-- STATED TASK A --
Print the passage of the message that starts at the words "From: Adam M." and ends after the words "to that idea.", reproducing it without any changes.

From: Adam M. Costello BOGUS address, see signature <BOGUS@BOGUS.nicemice.net>
Date: Wed, 18 Feb 2004 11:35:40 +0000
To: uri@w3.org, public-iri@w3.org
Message-ID: <20040218113540.GA12146~@nicemice.net>

I wrote:

> Another (more general) way out is to introduce an explicit
> half-way-house between IRIs and URIs.

After some further thought, I would make a few tweaks to that idea.

First, percent-encoding would always be allowed in all components of all
IRIs; individual schemes would be unable to prohibit percent-encoding
anywhere.  Second, if an individual scheme restricts a component to
contain only a certain subset of Unicode characters (for example, the
ASCII subset), scheme-specific IRI consumers would be required to check
the component before using it, and fail gracefully if any characters are
found outside the subset.

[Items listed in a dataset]
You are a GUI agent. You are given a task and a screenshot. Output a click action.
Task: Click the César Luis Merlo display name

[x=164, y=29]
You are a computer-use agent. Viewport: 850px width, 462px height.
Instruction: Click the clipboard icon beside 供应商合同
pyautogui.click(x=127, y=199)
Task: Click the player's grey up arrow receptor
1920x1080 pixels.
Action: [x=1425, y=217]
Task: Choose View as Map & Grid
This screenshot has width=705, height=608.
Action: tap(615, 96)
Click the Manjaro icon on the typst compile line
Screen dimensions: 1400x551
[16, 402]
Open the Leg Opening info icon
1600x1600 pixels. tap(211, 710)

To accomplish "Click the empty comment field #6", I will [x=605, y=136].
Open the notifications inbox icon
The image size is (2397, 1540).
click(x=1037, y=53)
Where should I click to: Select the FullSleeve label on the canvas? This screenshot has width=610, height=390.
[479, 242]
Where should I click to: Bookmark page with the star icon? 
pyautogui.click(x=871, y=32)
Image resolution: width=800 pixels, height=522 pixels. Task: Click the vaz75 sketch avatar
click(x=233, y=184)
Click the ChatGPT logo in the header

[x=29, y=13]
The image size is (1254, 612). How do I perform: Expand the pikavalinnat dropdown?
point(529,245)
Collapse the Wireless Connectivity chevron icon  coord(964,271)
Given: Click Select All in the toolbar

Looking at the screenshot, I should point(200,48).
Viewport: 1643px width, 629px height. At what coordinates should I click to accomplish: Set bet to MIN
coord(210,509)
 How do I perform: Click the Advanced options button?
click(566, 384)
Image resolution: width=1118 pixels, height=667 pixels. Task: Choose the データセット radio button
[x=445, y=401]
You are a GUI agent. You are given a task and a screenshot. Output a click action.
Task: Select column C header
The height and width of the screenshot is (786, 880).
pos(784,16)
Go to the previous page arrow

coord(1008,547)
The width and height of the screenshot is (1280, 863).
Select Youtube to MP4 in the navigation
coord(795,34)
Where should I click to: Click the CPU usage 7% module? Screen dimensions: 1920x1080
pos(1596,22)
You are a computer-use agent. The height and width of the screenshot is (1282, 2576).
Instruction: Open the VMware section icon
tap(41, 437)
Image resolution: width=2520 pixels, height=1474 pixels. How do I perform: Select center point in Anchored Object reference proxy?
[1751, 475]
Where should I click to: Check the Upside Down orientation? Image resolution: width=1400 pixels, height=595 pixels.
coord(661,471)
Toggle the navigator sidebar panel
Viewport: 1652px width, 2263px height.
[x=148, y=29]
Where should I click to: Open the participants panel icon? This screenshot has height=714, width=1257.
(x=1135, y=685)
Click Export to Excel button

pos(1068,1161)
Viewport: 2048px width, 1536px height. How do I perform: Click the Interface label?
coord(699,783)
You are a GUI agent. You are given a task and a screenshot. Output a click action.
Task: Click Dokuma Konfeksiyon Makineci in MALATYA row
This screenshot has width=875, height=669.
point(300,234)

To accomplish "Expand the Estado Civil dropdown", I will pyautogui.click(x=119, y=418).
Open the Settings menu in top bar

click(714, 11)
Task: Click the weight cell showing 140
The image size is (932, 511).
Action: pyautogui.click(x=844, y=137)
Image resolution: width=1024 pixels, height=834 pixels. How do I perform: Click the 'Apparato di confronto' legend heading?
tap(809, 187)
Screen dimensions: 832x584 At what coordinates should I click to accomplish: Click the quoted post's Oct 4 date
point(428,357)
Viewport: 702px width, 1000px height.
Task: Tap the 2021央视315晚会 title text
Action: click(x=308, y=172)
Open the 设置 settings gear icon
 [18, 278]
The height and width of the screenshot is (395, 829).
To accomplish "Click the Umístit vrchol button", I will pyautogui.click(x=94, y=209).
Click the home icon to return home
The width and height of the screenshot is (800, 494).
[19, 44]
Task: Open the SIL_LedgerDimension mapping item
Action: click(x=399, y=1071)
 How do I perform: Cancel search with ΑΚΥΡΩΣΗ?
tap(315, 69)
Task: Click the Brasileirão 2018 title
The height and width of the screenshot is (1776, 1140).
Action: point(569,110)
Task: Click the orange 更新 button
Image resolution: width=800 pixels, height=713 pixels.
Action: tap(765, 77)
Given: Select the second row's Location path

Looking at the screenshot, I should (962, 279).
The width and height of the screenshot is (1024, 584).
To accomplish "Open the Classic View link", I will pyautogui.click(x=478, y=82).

-- STATED TASK B --
Output the lines of the entries that begin at the line containing "Task: Choose View as Map & Grid" and end after the line containing "pyautogui.click(x=871, y=32)", repeating each one without alteration.

-- WRITTEN RESPONSE A --
From: Adam M. Costello BOGUS address, see signature <BOGUS@BOGUS.nicemice.net>
Date: Wed, 18 Feb 2004 11:35:40 +0000
To: uri@w3.org, public-iri@w3.org
Message-ID: <20040218113540.GA12146~@nicemice.net>

I wrote:

> Another (more general) way out is to introduce an explicit
> half-way-house between IRIs and URIs.

After some further thought, I would make a few tweaks to that idea.

-- WRITTEN RESPONSE B --
Task: Choose View as Map & Grid
This screenshot has width=705, height=608.
Action: tap(615, 96)
Click the Manjaro icon on the typst compile line
Screen dimensions: 1400x551
[16, 402]
Open the Leg Opening info icon
1600x1600 pixels. tap(211, 710)

To accomplish "Click the empty comment field #6", I will [x=605, y=136].
Open the notifications inbox icon
The image size is (2397, 1540).
click(x=1037, y=53)
Where should I click to: Select the FullSleeve label on the canvas? This screenshot has width=610, height=390.
[479, 242]
Where should I click to: Bookmark page with the star icon? 
pyautogui.click(x=871, y=32)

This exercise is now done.